Disclaimer: 'Mutant X' and all of its characters belong to someone who isn't me.

*

Part I: Shalimar

She is always quiet.

Too quiet for a five year old.

She sits alone in the big classroom, seemingly oblivious to the chatter and laughter of the children around her.

They never ask her to join their games.

The teacher is worried about her. In the seven years that she has been teaching kindergarten, she has never encountered a child like this little girl, whose deep brown eyes seem to hold a thousand years of sorrow.
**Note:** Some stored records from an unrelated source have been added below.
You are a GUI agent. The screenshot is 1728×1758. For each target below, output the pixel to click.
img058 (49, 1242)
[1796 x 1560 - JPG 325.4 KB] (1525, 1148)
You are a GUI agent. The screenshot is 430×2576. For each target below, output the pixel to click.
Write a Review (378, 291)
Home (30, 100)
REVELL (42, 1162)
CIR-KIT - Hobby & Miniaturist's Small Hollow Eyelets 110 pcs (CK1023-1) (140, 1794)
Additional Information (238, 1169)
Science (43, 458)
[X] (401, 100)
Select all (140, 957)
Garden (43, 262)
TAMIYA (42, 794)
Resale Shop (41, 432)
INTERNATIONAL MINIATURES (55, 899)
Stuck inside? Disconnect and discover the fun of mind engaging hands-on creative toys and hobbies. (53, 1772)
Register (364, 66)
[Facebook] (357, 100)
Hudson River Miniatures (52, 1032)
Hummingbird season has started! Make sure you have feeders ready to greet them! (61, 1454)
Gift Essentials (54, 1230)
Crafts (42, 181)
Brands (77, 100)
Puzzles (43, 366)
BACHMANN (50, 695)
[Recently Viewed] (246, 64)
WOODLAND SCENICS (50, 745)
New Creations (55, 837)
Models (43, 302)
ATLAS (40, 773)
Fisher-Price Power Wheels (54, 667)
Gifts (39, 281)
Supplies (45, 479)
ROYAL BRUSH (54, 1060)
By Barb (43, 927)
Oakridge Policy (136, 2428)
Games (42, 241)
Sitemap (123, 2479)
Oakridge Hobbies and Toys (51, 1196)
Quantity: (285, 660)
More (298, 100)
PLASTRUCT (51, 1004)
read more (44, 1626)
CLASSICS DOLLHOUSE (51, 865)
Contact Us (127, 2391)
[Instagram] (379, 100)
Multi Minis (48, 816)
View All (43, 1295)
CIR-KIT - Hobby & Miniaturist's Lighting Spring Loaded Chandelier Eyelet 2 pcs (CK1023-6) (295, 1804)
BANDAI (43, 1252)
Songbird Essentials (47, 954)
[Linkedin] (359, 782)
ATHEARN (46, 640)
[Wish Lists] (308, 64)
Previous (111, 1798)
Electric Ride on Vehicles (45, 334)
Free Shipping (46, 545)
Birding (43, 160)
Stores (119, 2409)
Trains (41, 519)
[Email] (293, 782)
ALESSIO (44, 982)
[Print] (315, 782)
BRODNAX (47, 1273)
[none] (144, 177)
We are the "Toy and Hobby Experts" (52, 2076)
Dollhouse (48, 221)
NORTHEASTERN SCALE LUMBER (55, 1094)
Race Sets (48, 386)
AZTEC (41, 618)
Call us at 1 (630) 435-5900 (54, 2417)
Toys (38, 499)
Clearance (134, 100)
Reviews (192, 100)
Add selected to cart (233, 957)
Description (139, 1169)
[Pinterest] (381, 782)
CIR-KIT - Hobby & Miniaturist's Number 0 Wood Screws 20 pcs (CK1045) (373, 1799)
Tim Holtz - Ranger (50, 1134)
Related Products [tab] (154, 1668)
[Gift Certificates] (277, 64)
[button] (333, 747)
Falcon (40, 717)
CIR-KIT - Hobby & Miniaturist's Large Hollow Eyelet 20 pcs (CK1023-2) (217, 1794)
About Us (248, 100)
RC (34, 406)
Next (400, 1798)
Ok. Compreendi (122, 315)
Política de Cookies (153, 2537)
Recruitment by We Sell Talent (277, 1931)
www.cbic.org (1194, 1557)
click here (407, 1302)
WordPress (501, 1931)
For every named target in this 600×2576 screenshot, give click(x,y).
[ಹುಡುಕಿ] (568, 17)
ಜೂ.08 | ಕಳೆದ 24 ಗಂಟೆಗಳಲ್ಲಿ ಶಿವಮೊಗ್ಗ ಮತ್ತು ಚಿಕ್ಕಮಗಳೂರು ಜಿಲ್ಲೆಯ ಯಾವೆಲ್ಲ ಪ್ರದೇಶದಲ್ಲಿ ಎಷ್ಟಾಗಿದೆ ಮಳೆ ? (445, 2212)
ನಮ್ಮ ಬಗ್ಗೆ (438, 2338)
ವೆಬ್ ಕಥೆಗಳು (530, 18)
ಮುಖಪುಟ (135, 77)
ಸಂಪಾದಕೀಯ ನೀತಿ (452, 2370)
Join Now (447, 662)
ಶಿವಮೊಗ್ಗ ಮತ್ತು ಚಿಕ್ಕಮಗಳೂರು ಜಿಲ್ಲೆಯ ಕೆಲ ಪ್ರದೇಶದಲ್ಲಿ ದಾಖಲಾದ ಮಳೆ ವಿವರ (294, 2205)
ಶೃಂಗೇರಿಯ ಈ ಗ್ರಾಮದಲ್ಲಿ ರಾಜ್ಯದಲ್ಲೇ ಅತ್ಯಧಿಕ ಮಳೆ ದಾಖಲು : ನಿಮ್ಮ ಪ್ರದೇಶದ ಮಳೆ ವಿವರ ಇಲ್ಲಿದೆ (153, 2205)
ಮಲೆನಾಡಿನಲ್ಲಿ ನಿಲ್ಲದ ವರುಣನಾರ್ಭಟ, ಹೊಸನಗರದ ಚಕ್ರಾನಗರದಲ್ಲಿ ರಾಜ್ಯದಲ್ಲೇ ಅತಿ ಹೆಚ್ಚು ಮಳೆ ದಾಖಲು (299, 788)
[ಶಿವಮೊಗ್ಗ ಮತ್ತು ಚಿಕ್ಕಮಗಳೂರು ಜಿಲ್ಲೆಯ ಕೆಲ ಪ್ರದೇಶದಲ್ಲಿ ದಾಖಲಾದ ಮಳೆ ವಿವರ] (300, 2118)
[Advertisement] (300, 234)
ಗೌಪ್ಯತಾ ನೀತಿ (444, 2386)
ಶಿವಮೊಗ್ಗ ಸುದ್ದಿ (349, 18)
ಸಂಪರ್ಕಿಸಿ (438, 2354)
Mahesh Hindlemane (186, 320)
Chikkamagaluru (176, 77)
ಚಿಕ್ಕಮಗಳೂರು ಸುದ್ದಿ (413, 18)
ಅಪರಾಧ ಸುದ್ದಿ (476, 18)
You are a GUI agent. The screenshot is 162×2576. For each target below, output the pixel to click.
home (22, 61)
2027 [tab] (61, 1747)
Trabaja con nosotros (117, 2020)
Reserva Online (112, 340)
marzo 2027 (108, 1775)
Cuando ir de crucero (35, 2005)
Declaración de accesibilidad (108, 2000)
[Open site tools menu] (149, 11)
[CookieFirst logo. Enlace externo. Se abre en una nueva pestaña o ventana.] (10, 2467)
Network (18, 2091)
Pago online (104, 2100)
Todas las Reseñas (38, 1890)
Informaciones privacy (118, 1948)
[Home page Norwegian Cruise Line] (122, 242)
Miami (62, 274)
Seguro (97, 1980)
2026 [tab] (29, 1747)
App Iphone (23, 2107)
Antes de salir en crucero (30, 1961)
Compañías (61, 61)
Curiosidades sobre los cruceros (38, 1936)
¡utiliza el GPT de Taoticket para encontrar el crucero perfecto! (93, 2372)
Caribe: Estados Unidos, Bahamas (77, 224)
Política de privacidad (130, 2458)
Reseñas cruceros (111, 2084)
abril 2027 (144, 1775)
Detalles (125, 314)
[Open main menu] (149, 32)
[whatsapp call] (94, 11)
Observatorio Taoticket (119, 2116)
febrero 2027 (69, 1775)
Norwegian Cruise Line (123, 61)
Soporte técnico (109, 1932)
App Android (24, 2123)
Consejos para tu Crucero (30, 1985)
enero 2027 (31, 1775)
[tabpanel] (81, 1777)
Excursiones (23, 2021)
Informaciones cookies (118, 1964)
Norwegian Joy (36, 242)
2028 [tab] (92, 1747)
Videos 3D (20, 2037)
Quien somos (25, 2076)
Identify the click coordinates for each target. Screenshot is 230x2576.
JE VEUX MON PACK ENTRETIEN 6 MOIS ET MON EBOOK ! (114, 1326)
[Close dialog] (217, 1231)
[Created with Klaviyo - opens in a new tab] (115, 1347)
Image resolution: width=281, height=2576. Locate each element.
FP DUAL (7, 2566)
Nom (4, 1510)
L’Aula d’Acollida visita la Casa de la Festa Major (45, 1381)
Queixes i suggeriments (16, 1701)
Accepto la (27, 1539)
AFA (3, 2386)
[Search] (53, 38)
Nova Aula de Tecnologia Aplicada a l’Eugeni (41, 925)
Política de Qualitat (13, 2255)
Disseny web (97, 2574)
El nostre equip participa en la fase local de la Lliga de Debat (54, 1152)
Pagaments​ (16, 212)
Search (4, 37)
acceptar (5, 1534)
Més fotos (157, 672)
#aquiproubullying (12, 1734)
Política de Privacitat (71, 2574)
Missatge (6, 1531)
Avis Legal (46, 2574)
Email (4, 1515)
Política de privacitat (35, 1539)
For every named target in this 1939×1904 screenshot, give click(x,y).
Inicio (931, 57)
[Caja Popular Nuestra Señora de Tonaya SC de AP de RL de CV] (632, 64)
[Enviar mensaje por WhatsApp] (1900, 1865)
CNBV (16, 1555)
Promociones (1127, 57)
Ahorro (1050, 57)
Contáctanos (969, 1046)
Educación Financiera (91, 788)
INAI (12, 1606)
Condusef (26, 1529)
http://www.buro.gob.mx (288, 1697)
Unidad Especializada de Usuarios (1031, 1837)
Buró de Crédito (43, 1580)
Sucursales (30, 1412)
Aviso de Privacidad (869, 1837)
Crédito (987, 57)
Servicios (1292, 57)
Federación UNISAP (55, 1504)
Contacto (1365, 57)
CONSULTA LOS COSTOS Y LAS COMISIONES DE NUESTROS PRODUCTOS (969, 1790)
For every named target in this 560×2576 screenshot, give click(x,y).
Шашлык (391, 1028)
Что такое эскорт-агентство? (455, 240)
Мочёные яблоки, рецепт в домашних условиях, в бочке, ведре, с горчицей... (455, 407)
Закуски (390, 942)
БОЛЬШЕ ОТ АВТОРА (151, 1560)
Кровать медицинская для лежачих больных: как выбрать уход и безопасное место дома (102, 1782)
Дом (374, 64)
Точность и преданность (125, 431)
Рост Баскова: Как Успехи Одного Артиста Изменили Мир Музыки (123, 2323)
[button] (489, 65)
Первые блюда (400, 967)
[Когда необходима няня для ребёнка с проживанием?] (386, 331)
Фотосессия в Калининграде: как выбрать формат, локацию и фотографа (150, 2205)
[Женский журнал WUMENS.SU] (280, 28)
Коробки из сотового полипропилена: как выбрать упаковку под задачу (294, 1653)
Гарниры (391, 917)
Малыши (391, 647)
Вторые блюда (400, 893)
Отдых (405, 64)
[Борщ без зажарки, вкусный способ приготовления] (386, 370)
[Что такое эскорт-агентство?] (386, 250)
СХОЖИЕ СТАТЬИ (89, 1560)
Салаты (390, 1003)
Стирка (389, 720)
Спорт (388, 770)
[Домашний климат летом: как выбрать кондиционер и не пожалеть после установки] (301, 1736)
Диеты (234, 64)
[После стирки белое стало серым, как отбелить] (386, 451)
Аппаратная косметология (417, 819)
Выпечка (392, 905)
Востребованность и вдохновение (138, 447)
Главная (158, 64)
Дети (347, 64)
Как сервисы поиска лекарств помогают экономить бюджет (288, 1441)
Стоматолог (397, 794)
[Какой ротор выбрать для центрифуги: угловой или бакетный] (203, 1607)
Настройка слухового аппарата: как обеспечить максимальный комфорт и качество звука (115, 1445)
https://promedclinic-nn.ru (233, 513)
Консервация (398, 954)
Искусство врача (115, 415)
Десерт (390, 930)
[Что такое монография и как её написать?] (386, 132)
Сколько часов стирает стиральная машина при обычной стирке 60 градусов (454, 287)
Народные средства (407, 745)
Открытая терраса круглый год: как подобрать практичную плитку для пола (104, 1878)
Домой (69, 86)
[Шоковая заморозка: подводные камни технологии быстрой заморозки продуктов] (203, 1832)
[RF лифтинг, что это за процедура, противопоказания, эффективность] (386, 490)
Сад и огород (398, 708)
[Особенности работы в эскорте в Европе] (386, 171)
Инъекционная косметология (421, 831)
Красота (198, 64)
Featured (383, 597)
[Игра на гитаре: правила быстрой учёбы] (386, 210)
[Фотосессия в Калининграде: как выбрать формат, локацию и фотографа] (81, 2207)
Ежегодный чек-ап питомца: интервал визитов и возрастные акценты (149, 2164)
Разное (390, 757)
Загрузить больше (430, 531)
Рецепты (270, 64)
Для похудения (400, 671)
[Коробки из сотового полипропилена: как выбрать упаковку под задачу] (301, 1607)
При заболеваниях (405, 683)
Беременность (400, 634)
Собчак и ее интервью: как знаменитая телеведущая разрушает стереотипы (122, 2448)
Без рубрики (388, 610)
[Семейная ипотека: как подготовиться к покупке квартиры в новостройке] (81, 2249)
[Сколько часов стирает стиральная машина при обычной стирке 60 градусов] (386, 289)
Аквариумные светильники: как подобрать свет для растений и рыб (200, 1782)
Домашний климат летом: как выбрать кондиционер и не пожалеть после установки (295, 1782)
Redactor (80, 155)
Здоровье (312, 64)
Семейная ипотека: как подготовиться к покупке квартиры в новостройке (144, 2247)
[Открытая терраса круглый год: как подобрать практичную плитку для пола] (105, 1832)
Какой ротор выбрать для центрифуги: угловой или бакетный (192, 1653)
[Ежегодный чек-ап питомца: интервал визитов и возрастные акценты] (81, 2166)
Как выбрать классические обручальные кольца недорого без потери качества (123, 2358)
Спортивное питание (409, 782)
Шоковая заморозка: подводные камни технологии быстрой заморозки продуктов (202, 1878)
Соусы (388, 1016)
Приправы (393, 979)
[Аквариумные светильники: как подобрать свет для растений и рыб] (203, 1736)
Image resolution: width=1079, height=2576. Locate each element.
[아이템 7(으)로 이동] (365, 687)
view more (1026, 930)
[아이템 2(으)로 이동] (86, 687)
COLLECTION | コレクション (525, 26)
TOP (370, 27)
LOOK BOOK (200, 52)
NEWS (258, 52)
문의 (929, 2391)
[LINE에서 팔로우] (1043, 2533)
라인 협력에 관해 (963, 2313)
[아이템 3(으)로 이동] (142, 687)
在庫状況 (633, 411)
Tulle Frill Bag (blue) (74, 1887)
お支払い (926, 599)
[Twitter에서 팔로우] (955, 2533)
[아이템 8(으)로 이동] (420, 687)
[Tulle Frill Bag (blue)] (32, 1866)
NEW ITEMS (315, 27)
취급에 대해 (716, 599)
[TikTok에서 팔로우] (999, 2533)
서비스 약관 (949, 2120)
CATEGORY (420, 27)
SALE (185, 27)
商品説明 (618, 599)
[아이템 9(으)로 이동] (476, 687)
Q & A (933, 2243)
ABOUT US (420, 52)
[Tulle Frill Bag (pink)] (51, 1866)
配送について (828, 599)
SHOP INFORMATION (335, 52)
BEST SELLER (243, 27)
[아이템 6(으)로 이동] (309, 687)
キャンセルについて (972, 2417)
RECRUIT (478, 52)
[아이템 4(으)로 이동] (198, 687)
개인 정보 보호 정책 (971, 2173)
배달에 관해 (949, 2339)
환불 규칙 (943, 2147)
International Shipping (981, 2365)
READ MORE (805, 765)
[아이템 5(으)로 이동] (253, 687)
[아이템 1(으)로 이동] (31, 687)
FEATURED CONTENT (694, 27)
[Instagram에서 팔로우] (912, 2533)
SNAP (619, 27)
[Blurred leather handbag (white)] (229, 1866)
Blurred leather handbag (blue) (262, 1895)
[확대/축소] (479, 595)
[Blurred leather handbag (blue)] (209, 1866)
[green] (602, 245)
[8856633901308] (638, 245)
No child should have such eyes.

Her father's eyes are the same brown, like black coffee or dark chocolate. Hard and cold, they follow his daughter's every movement, like an eagle circling his prey, ready to pounce on her if she misbehaves. He always stays in the classroom after all the other parents have left, sometimes for only a few minutes, sometimes for as long as half an hour or more.

He never speaks.

He just watches her.

She listens carefully to any instructions the teacher gives her and follows them to the letter. She applies herself diligently to her work, her parents have already taught her to read and write, which places her ahead of her envious classmates. She spends hours poring over her meticulous schoolwork, determined to be perfect.

She is rarely satisfied with her efforts.

She is always immaculately dressed, perhaps a little too formally for school, in pretty white or pastel dresses, with white shoes and white lacy socks, a matching ribbon, tied in an elaborate bow, in her long blond hair.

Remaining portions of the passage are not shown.